**Provided records**

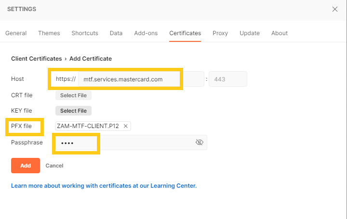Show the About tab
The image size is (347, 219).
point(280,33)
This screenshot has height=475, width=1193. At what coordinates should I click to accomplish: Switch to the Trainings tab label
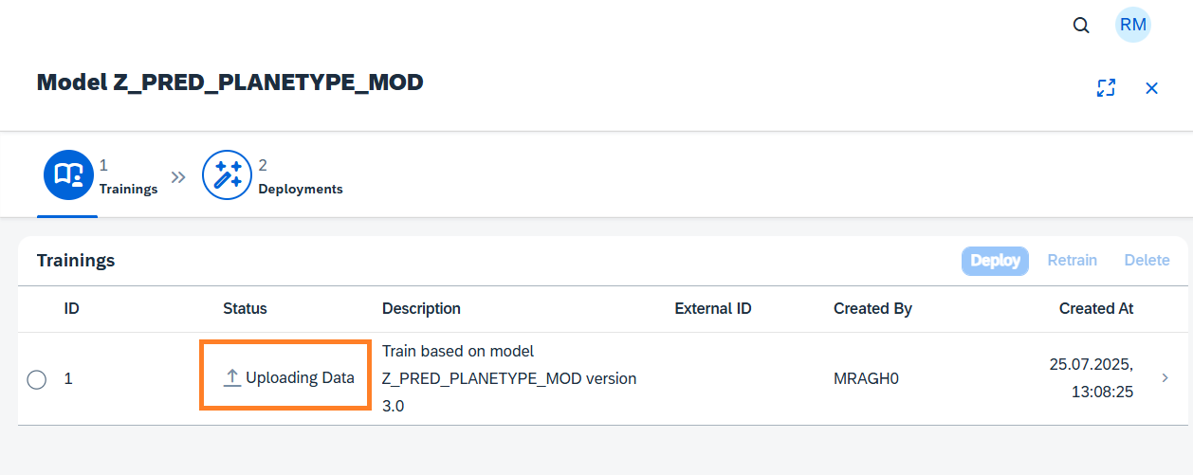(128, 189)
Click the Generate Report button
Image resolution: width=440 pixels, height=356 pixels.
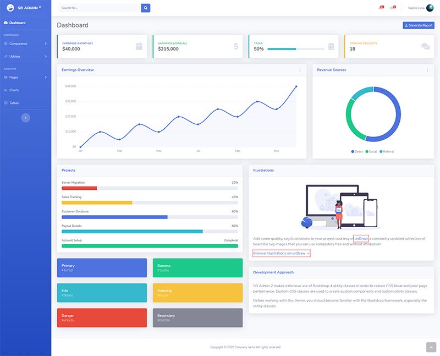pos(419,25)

**Work to be completed**
Reproduce the lines from the line with "This screenshot has" through the last line of the entries exactly, including both ends and excluding pictures.

**Answer for this exercise**
This screenshot has height=475, width=1193. At what coordinates should I click to accomplish: Switch to the Trainings tab label
(128, 189)
Click the Generate Report button
Image resolution: width=440 pixels, height=356 pixels.
pos(419,25)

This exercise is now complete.